Das Moratorium der Bundeskanzlerin sei rechtlich nicht existent, macht Staatsrechtler Martin Morlok deutlich. Laut Atomgesetz sei eine sofortige Stilllegung nur bei Gefahr für Leben und Leib möglich. Dann müsse die Bundeskanzlerin erklären, warum diese Gefahr heute existiere, vor vier Monaten aber noch nicht.

Martin Morlok im Gespräch mit Gerd Breker | 17.03.2011
    Gerd Breker: Die Katastrophe von Fukushima hat die Welt verändert, zumindest die heile Welt der Atomenergienutzung hierzulande. Schwarz-Gelb hat sichtlich größte Mühe, die Energiekehrtwende zu begründen, ohne als populistischer Wendehals dazustehen. Heute Morgen die Regierungserklärung der Bundeskanzlerin. Sie kam an Japan auch nicht vorbei.

    Am Telefon bin ich nun verbunden mit Martin Morlok. Er ist Staatsrechtler und Politikwissenschaftler an der Universität Düsseldorf. Guten Tag, Herr Morlok.

    Martin Morlok: Guten Tag, Herr Breker.

    Breker: Moratorium hin oder her, das Gesetz zum Ausstieg, das ist gültig?

    Morlok: Ja selbstverständlich ist das Gesetz gültig und die Regierung kann bei uns zum Glück das Gesetz nicht ändern, das kann nur das Parlament machen. Insofern ist das Moratorium rechtlich gar nicht existent.

    Breker: Allerdings gibt das Atomgesetz mit Artikel 19 den Ländern die Möglichkeit, die betreffenden Reaktoren doch abzuschalten, nur braucht es dafür eine Begründung.
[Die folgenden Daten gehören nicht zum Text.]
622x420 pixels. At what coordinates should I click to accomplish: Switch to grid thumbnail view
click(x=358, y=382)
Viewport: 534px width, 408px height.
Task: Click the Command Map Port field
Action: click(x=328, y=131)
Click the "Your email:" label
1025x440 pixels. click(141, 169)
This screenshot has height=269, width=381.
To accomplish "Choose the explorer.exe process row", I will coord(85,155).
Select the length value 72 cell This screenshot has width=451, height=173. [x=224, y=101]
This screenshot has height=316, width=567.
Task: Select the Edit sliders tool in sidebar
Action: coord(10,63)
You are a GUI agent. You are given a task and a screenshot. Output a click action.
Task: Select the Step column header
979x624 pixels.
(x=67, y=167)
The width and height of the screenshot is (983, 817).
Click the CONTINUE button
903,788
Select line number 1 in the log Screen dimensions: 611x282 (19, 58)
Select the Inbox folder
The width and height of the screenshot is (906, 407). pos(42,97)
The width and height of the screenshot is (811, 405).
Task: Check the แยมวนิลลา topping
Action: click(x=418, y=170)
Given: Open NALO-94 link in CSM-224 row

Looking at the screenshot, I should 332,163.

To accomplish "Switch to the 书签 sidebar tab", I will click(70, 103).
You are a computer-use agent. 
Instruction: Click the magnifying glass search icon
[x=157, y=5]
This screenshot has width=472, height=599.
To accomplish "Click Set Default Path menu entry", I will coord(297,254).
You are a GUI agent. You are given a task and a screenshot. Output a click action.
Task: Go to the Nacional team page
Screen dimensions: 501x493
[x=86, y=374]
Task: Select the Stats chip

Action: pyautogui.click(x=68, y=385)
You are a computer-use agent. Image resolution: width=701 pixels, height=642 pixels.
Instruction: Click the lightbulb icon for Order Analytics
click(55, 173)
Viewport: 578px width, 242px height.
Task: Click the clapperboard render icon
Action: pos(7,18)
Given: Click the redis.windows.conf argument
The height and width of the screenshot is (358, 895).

    Morlok: Richtig. Aber Sie haben gerade schon zurecht gesagt, ein Atomkraftwerk stillzulegen, das ist Sache der Länder und nicht des Bundes. Die Länderverwaltungen sind damit beauftragt. Und die Rechtsgrundlage, auf die gerade auch ja eingegangen wurde, das ist Paragraph 19, Absatz 3 des Atomgesetzes, und das setzt eben voraus, dass Gefahr für Leben und Leib besteht. Lassen Sie mich das salopp formulieren, dass man ernstlich befürchten muss, dass einem das Ding um die Ohren fliegt. Da ist es selbstverständlich richtig, dass das dann stillgelegt wird. Nur warum ist da die Gefahr heute gegeben und vor vier Wochen oder vor vier Monaten nicht gegeben? Die Kraftwerke sind ja völlig unverändert, da hat sich überhaupt nichts verändert. Insofern wird das also auch politisch schwierig zu begründen, dass man jetzt schnell, schnell etwas stilllegen muss, was man bis vorgestern noch für sicher gehalten hat.

    Breker: Also könnten dann auch die Betreiber dieser Kernkraftwerke durchaus mit Erfolgsaussichten klagen?

    Morlok: Die Betreiber könnten klagen, über die Erfolgsaussichten will ich hier nicht spekulieren. Das Dilemma ist eben, heute begründen zu müssen, dass etwas gefährlich ist, was bis vor kurzem noch für unbedenklich gehalten wurde. Aber es ist ja wohl nach dem, was wir so hören, nicht zu erwarten, dass die Betreiber klagen, denn man könnte sich ja auch vorstellen, dass sie das freiwillig stilllegen, auf politischen Ratschlag, auf politischen Druck, aus politischen Erwägungen heraus. Eine freiwillige Stilllegung wäre ja auch möglich.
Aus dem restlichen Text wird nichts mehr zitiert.